American Research Group (ARG) does a large amount of state primary polling and is therefore potentially influential in estimating candidate support because they contribute more polls than most other organizations. This week we saw conflicting results from ARG and Time/SRBI polls of Iowa. (See Mark Blumenthal's analysis here.) The discrepancy of ARG polls from others in Iowa has been an issue here before, as has been the question of how much any single poll influences our trend estimates. Today we take another step towards systematically answering that question.
In the Democratic race, ARG has consistently found support for Clinton well above that of other polling organizations. In the chart above, ARG polls are in purple, the blue line is the trend estimated with all polls, including ARG, while the red line is the trend estimate without ARG. The light blue points are all non-ARG polls, while the purple points are the ARG polls.
This lets us compare three things: ARG polls to other polls, ARG polls to the trend, and the trend with ARG to the trend without ARG.
In the case of Clinton, ARG polls are consistently far above the results of other polls. This has been widely remarked upon already. And in the Clinton case, the ARG polls have shown some decline in support in Iowa, while other polls have shown an increase in her support. This is also the case in which ARG exerts a significant influence on the trend estimator. The blue trend line (with ARG included) is well above the red trend estimate which excludes ARG. This was especially true early in 2007 when there were few polls and several from ARG, giving them an extra influence due to lack of non-ARG data. As polling frequency has increased the two trend estimates have converged, but the non-ARG estimate remains a couple of points below the overall trend.
Blumenthal has talked about possible reasons for this, and I encourage you to see his post here.
I'm more concerned with the magnitude of difference and their effects here, so will leave it to Mark to explain the "why".
It is clear that ARG's estimates for Clinton have consistently been out of line with others, and that this has had an effect on my trend estimates, making Clinton appear more competitive in the first half of 2007.
But let's also look at the other candidates. ARG is less consistent in over- or under-estimating Edwards' support. Some ARG polls have put Edwards below trend, but others have him above trend. While ARG has disagreed with other pollsters in individual polls, the effect of ARG on the trend estimate for Edwards is negligible.

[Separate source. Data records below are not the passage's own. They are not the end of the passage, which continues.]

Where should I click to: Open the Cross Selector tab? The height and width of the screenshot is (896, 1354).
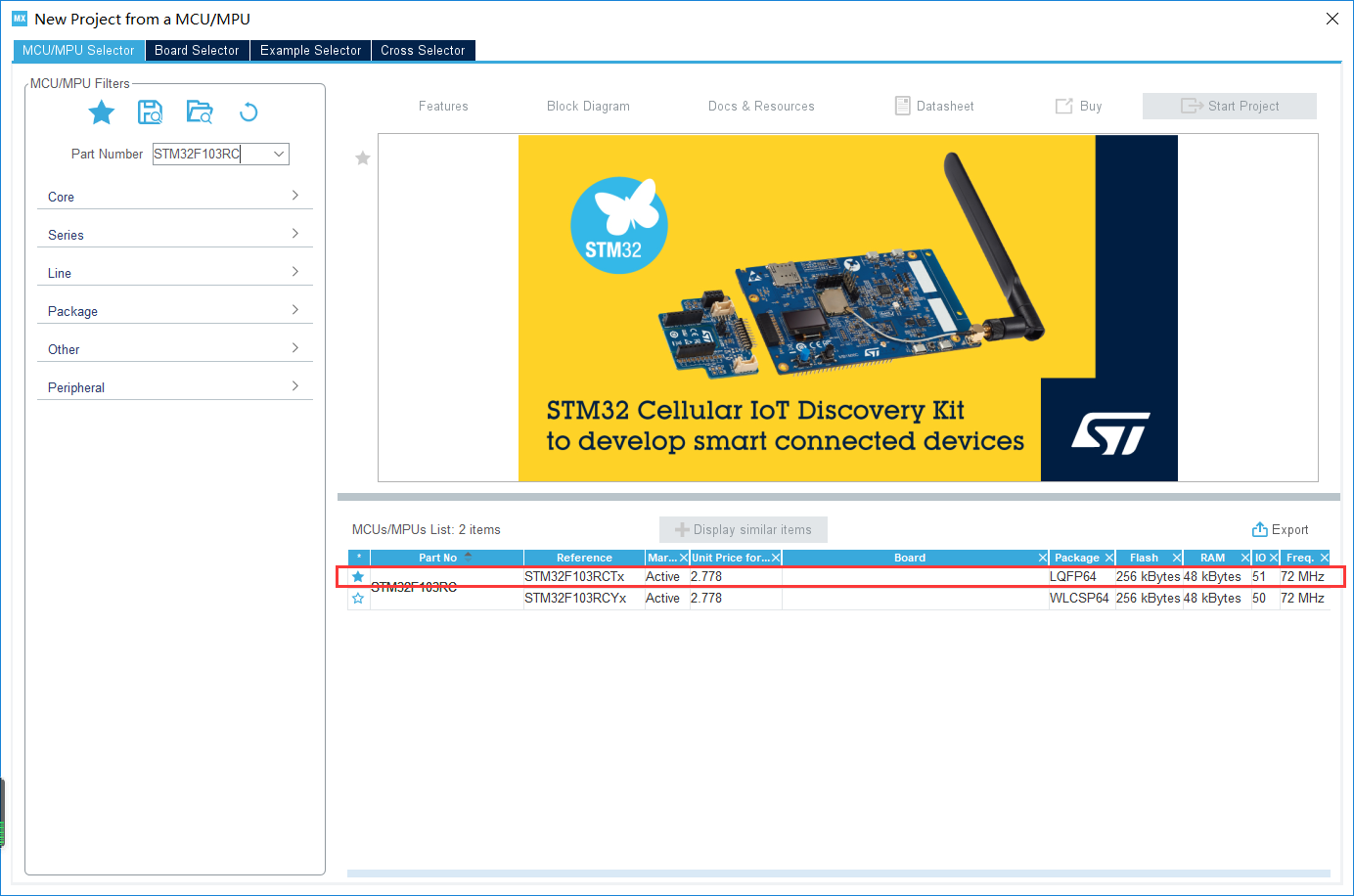coord(423,50)
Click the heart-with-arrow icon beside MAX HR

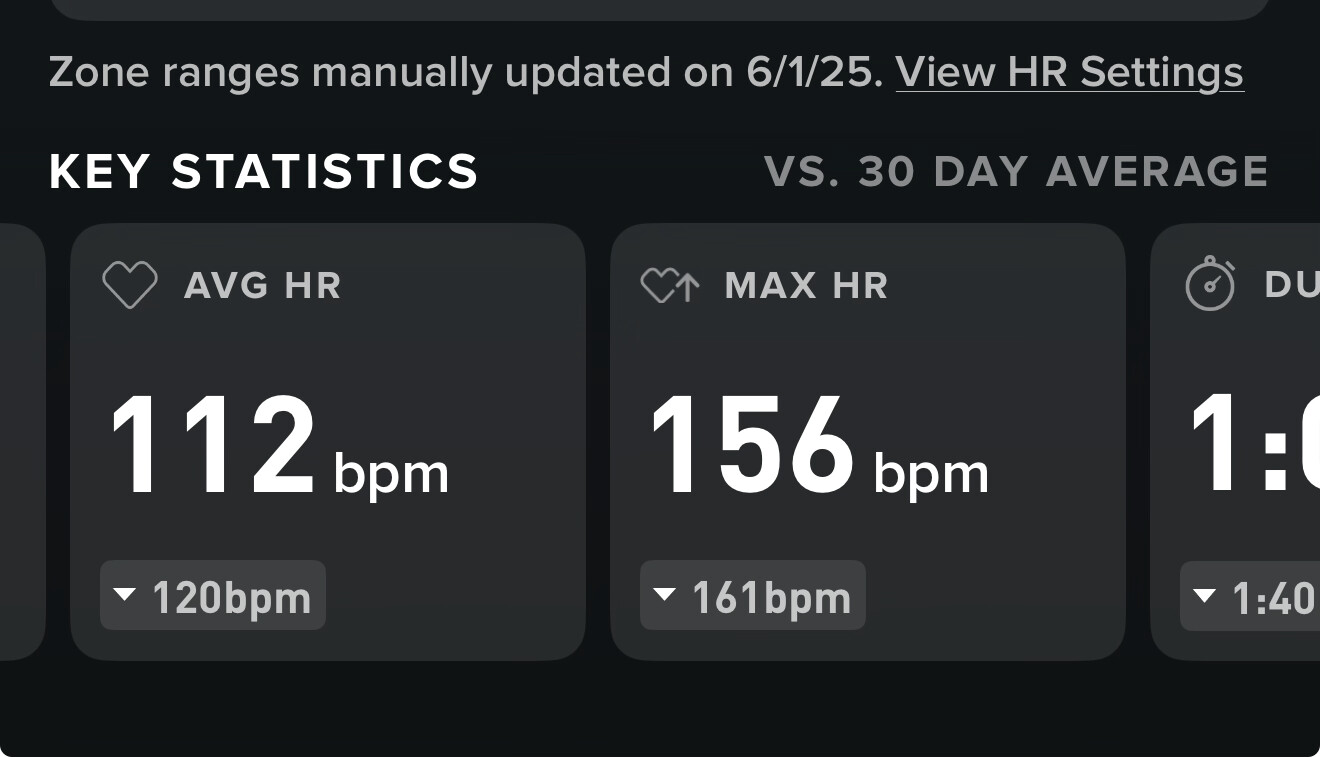pyautogui.click(x=670, y=286)
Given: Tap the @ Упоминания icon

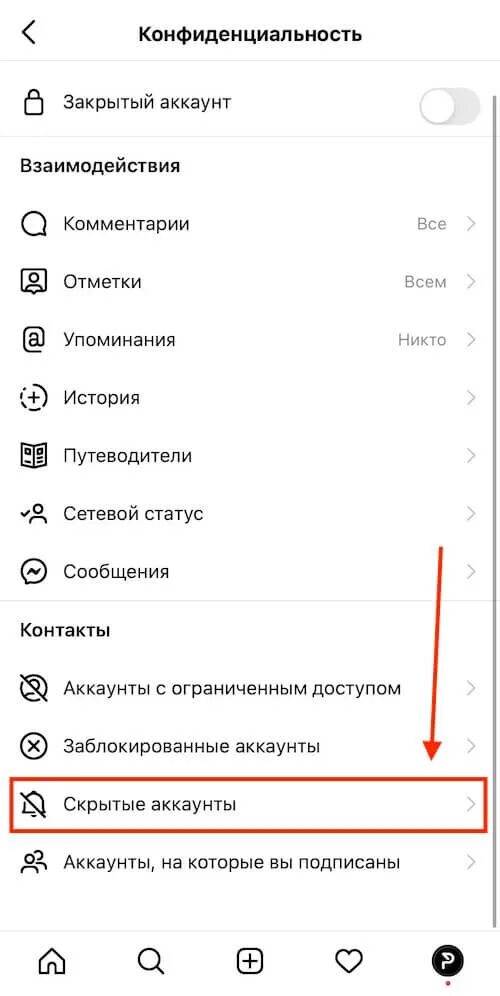Looking at the screenshot, I should tap(33, 340).
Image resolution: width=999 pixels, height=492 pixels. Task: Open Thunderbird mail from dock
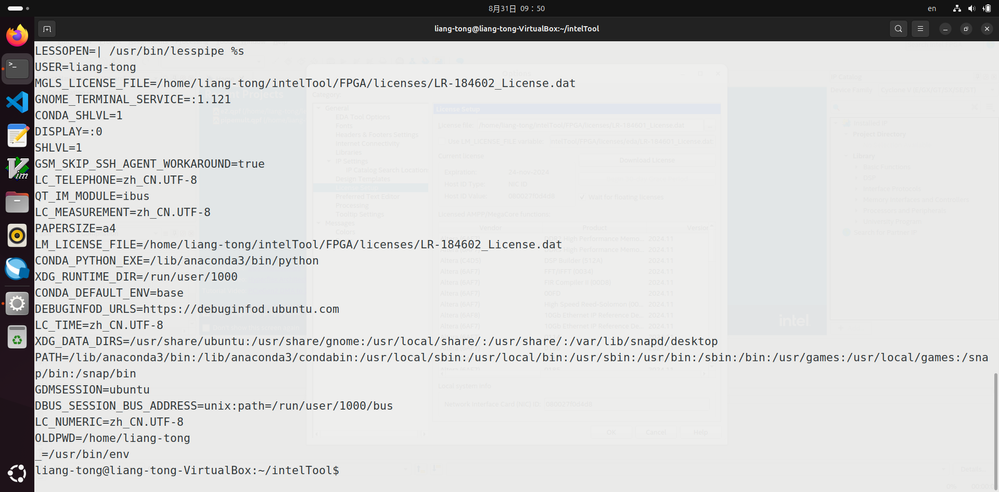click(17, 268)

On the other hand, ARG has consistently had Obama below the support found in other polls, and well below the trend estimate. Despite this, the effect of ARG on the trend estimates has been small for Obama, with the blue and red trend estimates consistently quite close to one another.
Finally, Richardson has been a bit underestimated by ARG, but again with little influence on the trend estimates.

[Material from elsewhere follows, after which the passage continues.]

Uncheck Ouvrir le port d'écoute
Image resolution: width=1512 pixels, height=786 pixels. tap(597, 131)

Bottom line: ARG has had a substantial effect on the Clinton trend estimate until recently. Still, the substantive effect is not trivial. Estimates including ARG put the trend at 26.2% for Clinton, 24.2% for Edwards, a Clinton lead of 2.0 points. But excluding ARG from the trends we get Clinton at 24.6% and Edwards at 25.9%, a 1.3 point Edwards lead. Of course both estimates say the race is close in Iowa, and perhaps we should stop there. But the consistent ARG overestimate of Clinton has influenced perceptions and estimates for this race.
If we switch to the Republican side, there is a consistent ARG overestimate of McCain support until very recently. ARG is also a bit high on Giuliani and a bit low on Romney. The Thompson numbers are relatively few and jump around.
Unlike the case of Clinton, the trend estimates are not much affected by the ARG data. The blue and red trend estimates lie very close to one another for all four Republican candidates, despite the high ARG readings for McCain.
There are two bottom lines here. Any pollster can experience consistent house effects that lead to over- or under-estimating support for some candidate. These may be due to sampling methods, filtering for likely voters, question wording or order, weighting methods, or perhaps to mysterious gremlins. ARG is an example of house effects, at least for Clinton and McCain and probably Obama. House effects are important because they give us a way of estimating what a poll would be if we adjust for those house effects. That gives better perspective than the raw numbers might. But house effects also allow us to say which polls are more in line and which more out of line with others. A house effect is not in and of itself evidence for bad polling methodology. There may be good reasons for choices that lead to significant house effects-- for example deciding to interview likely voters rather than adults or a decision not to push undecided voters or to push them for a preference. So we should be careful here in how we interpret the results. That said, it is crucial to know which organizations are consistently high or low for candidates (or any other variable.) The ARG lines in the figures above give a clear reading of that for the Iowa polling.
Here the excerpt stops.